### Problem to work on:
Among the lines below, copy exactly those from the one with "Where should I click to: Click the search" through the one with "is (1024, 525).", counting both ends.

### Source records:
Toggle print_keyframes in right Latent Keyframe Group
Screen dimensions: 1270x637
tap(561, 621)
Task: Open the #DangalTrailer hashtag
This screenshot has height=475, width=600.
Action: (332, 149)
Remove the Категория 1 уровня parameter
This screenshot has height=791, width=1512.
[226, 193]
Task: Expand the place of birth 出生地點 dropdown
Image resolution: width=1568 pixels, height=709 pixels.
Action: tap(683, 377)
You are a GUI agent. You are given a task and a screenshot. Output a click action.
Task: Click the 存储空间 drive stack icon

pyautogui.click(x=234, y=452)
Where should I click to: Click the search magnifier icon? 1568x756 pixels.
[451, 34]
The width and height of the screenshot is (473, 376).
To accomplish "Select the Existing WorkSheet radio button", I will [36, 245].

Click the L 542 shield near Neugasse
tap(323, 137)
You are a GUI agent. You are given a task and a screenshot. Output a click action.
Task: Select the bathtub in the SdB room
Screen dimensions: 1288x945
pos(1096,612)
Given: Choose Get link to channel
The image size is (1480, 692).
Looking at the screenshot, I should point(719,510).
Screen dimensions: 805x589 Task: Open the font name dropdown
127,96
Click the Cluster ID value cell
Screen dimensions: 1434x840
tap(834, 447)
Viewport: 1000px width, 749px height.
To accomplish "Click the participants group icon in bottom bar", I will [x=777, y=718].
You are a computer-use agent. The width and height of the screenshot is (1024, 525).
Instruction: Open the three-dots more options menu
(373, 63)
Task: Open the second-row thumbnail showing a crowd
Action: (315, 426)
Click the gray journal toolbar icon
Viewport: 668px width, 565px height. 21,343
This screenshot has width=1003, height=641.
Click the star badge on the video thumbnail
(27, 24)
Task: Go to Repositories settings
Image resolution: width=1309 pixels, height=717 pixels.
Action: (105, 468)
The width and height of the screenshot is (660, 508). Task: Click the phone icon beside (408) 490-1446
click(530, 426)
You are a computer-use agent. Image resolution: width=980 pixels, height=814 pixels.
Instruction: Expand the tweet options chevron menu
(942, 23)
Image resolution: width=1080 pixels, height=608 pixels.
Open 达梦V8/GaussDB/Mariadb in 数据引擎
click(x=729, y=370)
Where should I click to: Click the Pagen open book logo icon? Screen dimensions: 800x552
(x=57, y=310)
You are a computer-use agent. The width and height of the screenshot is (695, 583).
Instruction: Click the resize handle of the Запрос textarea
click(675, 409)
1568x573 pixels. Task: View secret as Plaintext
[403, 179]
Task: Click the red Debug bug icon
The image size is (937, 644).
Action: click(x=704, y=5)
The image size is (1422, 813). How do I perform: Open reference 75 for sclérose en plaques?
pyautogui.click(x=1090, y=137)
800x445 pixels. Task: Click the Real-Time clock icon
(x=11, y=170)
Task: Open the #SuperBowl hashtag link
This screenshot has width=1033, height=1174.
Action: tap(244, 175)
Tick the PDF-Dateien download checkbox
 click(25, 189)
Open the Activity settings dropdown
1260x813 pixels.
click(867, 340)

### Response to the exercise:
Where should I click to: Click the search magnifier icon? 1568x756 pixels.
[451, 34]
The width and height of the screenshot is (473, 376).
To accomplish "Select the Existing WorkSheet radio button", I will [36, 245].

Click the L 542 shield near Neugasse
tap(323, 137)
You are a GUI agent. You are given a task and a screenshot. Output a click action.
Task: Select the bathtub in the SdB room
Screen dimensions: 1288x945
pos(1096,612)
Given: Choose Get link to channel
The image size is (1480, 692).
Looking at the screenshot, I should point(719,510).
Screen dimensions: 805x589 Task: Open the font name dropdown
127,96
Click the Cluster ID value cell
Screen dimensions: 1434x840
tap(834, 447)
Viewport: 1000px width, 749px height.
To accomplish "Click the participants group icon in bottom bar", I will [x=777, y=718].
You are a computer-use agent. The width and height of the screenshot is (1024, 525).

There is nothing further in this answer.